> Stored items
◇ ◇ ◇ ◇ ◇

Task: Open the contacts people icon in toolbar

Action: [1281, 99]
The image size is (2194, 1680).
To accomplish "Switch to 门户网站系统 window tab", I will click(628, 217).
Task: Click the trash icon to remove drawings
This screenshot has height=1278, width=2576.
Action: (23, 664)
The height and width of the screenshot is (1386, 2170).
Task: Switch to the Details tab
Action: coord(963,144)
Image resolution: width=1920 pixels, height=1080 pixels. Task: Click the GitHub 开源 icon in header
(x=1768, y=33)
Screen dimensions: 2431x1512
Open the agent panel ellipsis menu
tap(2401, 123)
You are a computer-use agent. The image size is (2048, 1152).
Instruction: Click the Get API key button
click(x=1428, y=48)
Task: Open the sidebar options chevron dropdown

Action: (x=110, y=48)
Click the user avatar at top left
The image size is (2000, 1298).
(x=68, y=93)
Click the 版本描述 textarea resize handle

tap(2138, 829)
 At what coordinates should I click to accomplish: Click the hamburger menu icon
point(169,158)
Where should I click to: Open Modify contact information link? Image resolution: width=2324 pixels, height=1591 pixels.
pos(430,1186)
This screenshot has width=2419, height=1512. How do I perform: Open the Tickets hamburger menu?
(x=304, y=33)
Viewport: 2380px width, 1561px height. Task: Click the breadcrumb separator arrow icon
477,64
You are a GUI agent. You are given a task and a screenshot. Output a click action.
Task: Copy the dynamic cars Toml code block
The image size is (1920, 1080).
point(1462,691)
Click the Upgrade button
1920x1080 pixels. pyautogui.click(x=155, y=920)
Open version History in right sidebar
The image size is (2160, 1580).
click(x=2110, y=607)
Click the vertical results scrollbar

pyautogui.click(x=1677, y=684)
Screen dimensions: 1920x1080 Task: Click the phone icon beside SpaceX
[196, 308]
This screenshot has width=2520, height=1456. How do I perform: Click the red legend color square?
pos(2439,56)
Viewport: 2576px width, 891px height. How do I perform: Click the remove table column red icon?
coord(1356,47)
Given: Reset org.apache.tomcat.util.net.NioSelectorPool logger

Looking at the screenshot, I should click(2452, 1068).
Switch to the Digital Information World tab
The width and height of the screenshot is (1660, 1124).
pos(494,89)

◇ ◇ ◇ ◇ ◇

> WHAT IS REQUIRED
Print each record again. Nothing may be left out.

> FINISHED TASK
Task: Open the contacts people icon in toolbar

Action: [1281, 99]
The image size is (2194, 1680).
To accomplish "Switch to 门户网站系统 window tab", I will click(628, 217).
Task: Click the trash icon to remove drawings
This screenshot has height=1278, width=2576.
Action: (23, 664)
The height and width of the screenshot is (1386, 2170).
Task: Switch to the Details tab
Action: coord(963,144)
Image resolution: width=1920 pixels, height=1080 pixels. Task: Click the GitHub 开源 icon in header
(x=1768, y=33)
Screen dimensions: 2431x1512
Open the agent panel ellipsis menu
tap(2401, 123)
You are a computer-use agent. The image size is (2048, 1152).
Instruction: Click the Get API key button
click(x=1428, y=48)
Task: Open the sidebar options chevron dropdown

Action: (x=110, y=48)
Click the user avatar at top left
The image size is (2000, 1298).
(x=68, y=93)
Click the 版本描述 textarea resize handle

tap(2138, 829)
 At what coordinates should I click to accomplish: Click the hamburger menu icon
point(169,158)
Where should I click to: Open Modify contact information link? Image resolution: width=2324 pixels, height=1591 pixels.
pos(430,1186)
This screenshot has width=2419, height=1512. How do I perform: Open the Tickets hamburger menu?
(x=304, y=33)
Viewport: 2380px width, 1561px height. Task: Click the breadcrumb separator arrow icon
477,64
You are a GUI agent. You are given a task and a screenshot. Output a click action.
Task: Copy the dynamic cars Toml code block
The image size is (1920, 1080).
point(1462,691)
Click the Upgrade button
1920x1080 pixels. pyautogui.click(x=155, y=920)
Open version History in right sidebar
The image size is (2160, 1580).
click(x=2110, y=607)
Click the vertical results scrollbar

pyautogui.click(x=1677, y=684)
Screen dimensions: 1920x1080 Task: Click the phone icon beside SpaceX
[196, 308]
This screenshot has width=2520, height=1456. How do I perform: Click the red legend color square?
pos(2439,56)
Viewport: 2576px width, 891px height. How do I perform: Click the remove table column red icon?
coord(1356,47)
Given: Reset org.apache.tomcat.util.net.NioSelectorPool logger

Looking at the screenshot, I should click(2452, 1068).
Switch to the Digital Information World tab
The width and height of the screenshot is (1660, 1124).
pos(494,89)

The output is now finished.